10 August saw the South African government announce the beginnings of a troop withdrawal from southern Angola, with the final day for withdrawal of SADF personnel set for 1 September. When the Battle Group 20 commander notified the UNITA commander that they had been ordered southwards, the commander sought clarification from his headquarters. It is said that some of the UNITA soldiers cried as the SADF left their positions southeast of Cuito Cuanavale and believed they had been betrayed. The SADF elements arrived at the Angolan/SWA/Namibian border with ten days to spare and had to wait around as the Joint Monitoring Commission and world media organised themselves for the crossover at Rundu at a temporary steel bridge that was to take place on 1 September.

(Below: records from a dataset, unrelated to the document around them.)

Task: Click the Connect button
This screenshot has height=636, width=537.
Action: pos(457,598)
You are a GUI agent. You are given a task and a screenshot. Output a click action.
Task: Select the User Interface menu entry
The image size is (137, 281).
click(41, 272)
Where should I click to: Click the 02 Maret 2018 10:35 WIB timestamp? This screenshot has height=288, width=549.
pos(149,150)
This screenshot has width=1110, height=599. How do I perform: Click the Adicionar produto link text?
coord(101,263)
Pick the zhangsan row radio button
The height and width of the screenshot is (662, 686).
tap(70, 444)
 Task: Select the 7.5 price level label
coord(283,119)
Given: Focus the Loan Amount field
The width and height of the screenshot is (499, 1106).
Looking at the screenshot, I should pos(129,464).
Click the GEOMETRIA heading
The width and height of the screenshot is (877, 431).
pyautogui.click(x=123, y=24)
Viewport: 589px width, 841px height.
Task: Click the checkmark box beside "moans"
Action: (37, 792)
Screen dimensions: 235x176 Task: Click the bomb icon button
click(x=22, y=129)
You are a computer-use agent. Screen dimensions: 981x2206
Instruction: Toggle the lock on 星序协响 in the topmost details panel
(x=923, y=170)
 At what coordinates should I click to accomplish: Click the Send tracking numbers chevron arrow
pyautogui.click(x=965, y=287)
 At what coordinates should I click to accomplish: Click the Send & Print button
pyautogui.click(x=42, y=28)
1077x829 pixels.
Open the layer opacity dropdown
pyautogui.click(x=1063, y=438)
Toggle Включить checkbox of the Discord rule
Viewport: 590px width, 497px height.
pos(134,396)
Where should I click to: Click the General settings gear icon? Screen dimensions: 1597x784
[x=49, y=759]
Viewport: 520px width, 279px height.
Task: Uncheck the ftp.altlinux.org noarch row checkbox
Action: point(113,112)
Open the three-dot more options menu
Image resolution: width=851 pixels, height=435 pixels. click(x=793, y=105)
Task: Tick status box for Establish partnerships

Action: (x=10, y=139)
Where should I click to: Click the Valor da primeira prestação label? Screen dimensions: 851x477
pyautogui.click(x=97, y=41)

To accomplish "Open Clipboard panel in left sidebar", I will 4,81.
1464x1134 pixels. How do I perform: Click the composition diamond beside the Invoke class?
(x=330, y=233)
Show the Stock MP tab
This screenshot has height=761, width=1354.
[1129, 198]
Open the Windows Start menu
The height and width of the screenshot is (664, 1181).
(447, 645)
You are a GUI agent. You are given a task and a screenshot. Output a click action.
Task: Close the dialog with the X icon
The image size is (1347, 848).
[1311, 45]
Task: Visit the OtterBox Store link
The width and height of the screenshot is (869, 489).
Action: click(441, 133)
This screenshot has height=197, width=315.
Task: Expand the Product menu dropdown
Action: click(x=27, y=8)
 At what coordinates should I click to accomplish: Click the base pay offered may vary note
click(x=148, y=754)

=== Joint Monitoring Commission===
By 16 August the Joint Monitoring Commission was formed. This Joint Monitoring Commission met on 22 August at Ruacana and the formal ceasefire was signed between three parties. On 30 August 1988, the last of the South African troops crossed the temporary steel bridge into SWA/Namibia watched by the world's media and the Joint Monitoring Commission, 36 hours early than the planned time. A convoy of fifty vehicles with around thousand soldiers crossed over singing battle songs. After officers of the three countries walked across the bridge, the South African sappers begun to dismantle the temporary steel bridge.

==Aftermath==
The Joint Monitoring Commission then declared on 30 August 1988, that the South African Defence Force had now left Angola.What followed were nine more rounds of negotiations revolving around the dates for the Cuban withdrawal from Angola that finally ended with an agreement called the Tripartite Accord signed on 22 December in New York. This accord finalised the dates of the Cuban staggered withdrawals from Angola and the implementation of UN Resolution 435 on 1 April 1989.